▶ PROVIDED RECORDS:
** Start **

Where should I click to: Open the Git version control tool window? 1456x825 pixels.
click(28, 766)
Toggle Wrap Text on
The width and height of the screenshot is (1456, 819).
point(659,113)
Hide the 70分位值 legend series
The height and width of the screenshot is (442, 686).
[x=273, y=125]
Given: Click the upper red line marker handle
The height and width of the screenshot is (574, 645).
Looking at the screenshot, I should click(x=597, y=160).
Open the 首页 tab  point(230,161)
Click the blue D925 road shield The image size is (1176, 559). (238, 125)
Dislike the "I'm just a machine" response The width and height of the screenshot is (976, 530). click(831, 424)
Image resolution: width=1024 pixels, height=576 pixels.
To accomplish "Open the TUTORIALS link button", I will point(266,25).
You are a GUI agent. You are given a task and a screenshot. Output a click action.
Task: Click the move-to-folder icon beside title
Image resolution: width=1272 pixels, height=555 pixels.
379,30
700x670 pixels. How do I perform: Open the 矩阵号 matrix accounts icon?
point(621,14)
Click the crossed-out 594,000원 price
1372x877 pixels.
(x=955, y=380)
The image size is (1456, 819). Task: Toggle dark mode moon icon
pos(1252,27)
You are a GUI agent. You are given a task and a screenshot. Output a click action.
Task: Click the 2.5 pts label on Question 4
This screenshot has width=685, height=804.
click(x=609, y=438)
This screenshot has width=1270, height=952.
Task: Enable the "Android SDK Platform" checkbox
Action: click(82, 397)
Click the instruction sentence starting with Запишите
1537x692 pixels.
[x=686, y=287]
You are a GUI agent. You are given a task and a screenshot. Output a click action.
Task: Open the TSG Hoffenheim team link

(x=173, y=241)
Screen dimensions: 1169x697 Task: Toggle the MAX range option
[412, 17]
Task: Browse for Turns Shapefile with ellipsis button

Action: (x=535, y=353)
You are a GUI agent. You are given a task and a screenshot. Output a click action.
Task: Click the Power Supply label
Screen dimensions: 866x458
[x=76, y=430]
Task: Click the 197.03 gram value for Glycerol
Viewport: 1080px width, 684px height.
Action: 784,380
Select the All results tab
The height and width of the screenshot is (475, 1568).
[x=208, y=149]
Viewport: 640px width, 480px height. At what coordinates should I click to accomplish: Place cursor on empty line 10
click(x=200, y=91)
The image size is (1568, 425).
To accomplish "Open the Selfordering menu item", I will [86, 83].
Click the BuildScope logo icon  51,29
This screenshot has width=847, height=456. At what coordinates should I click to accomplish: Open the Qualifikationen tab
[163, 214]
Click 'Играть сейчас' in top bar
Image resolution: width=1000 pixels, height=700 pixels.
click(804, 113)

** End **

▶ SET TASK:
Can you quote every one of the records above, line for line?

▶ THE REPLY:
Where should I click to: Open the Git version control tool window? 1456x825 pixels.
click(28, 766)
Toggle Wrap Text on
The width and height of the screenshot is (1456, 819).
point(659,113)
Hide the 70分位值 legend series
The height and width of the screenshot is (442, 686).
[x=273, y=125]
Given: Click the upper red line marker handle
The height and width of the screenshot is (574, 645).
Looking at the screenshot, I should click(x=597, y=160).
Open the 首页 tab  point(230,161)
Click the blue D925 road shield The image size is (1176, 559). (238, 125)
Dislike the "I'm just a machine" response The width and height of the screenshot is (976, 530). click(831, 424)
Image resolution: width=1024 pixels, height=576 pixels.
To accomplish "Open the TUTORIALS link button", I will point(266,25).
You are a GUI agent. You are given a task and a screenshot. Output a click action.
Task: Click the move-to-folder icon beside title
Image resolution: width=1272 pixels, height=555 pixels.
379,30
700x670 pixels. How do I perform: Open the 矩阵号 matrix accounts icon?
point(621,14)
Click the crossed-out 594,000원 price
1372x877 pixels.
(x=955, y=380)
The image size is (1456, 819). Task: Toggle dark mode moon icon
pos(1252,27)
You are a GUI agent. You are given a task and a screenshot. Output a click action.
Task: Click the 2.5 pts label on Question 4
This screenshot has width=685, height=804.
click(x=609, y=438)
This screenshot has width=1270, height=952.
Task: Enable the "Android SDK Platform" checkbox
Action: click(82, 397)
Click the instruction sentence starting with Запишите
1537x692 pixels.
[x=686, y=287]
You are a GUI agent. You are given a task and a screenshot. Output a click action.
Task: Open the TSG Hoffenheim team link

(x=173, y=241)
Screen dimensions: 1169x697 Task: Toggle the MAX range option
[412, 17]
Task: Browse for Turns Shapefile with ellipsis button

Action: (x=535, y=353)
You are a GUI agent. You are given a task and a screenshot. Output a click action.
Task: Click the Power Supply label
Screen dimensions: 866x458
[x=76, y=430]
Task: Click the 197.03 gram value for Glycerol
Viewport: 1080px width, 684px height.
Action: 784,380
Select the All results tab
The height and width of the screenshot is (475, 1568).
[x=208, y=149]
Viewport: 640px width, 480px height. At what coordinates should I click to accomplish: Place cursor on empty line 10
click(x=200, y=91)
The image size is (1568, 425).
To accomplish "Open the Selfordering menu item", I will [86, 83].
Click the BuildScope logo icon  51,29
This screenshot has width=847, height=456. At what coordinates should I click to accomplish: Open the Qualifikationen tab
[163, 214]
Click 'Играть сейчас' in top bar
Image resolution: width=1000 pixels, height=700 pixels.
click(804, 113)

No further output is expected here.